Programmes de français : culture ou propagande ?

Des professeurs de lettres se sont battus pendant des années pour la faire disparaître. Elle, c’est la “séquence”, une création pédagogiste qui consiste à ne plus consacrer de temps spécifique à la grammaire, à l’orthographe ou à la conjugaison. Les programmes de 2008 mis en place par Xavier Darcos lui avaient tordu le cou. Elle fait un retour en force dans ceux qui sont actuellement soumis aux enseignants : “La séquence, peut-on lire dans le document consacré au cycle 4 (cinquième, quatrième, troisième), est la forme à privilégier.”

"On n'est plus dans la culture, on est dans la propagande", s'indigne Romain Vignest, président de l'Association des professeurs de lettres. © FRANK PERRY / AFP
“On n’est plus dans la culture, on est dans la propagande”,
s’indigne Romain Vignest, président de l’Association des professeurs de lettres.
© FRANK PERRY / AFP

Le mot de “grammaire” ne figure pas une seule fois dans ces pages, pas plus que celui de “conjugaison” ou de “vocabulaire”. Non, ce qui compte désormais, c’est “l’étude de la langue” pour “construire une posture réflexive” et “les compétences langagières”.

Le mépris de la chronologie

Il y a quelques années, en 2002 exactement, “l’observation raisonnée de la langue” (ORL) s’était introduite rue de Grenelle. Il s’agissait d’en finir avec les leçons magistrales parce qu’elles apprenaient “hors contexte”. Le Conseil supérieur des programmes (CSP) semble malheureusement s’en inspirer : “La mémorisation des règles hors contexte est inefficace, l’objectif est bien de faire réfléchir les élèves sur les normes, la pertinence et l’acceptabilité de telle ou telle production.” La leçon est donc remplacée par des “activités”, comme en colonie de vacances.
Les élèves, jusqu’à cette année, étudient les genres et mouvements littéraires dans un ordre chronologique. Ce sera fini aussi. À la place émergent des “questionnements”, au nombre de six par an.

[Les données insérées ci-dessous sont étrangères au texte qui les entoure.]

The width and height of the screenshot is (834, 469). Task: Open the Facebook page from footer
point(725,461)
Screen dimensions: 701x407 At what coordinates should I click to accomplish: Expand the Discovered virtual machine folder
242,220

Exemples : “Le groupe (famille, amis, réseaux) entre épanouissement et enfermement” (cinquième), “La ville, lieu de tous les possibles” (quatrième), “Dénoncer les travers de la société” (troisième).
Incompréhensible ? Romain Vignest, président de l’Association des professeurs de lettres qui lançait ce mardi une motion contre ces programmes, redoute d’avoir trouvé une explication : “Cela signifie que les œuvres ne seront pas étudiées dans la perspective d’un mouvement littéraire, mais subordonnées à un mot d’ordre bien-pensant – le développement durable, le vivre ensemble… – qu’elles doivent servir”, s’indigne-t-il, avant d’ajouter : “On n’est plus dans la culture, on est dans la propagande.”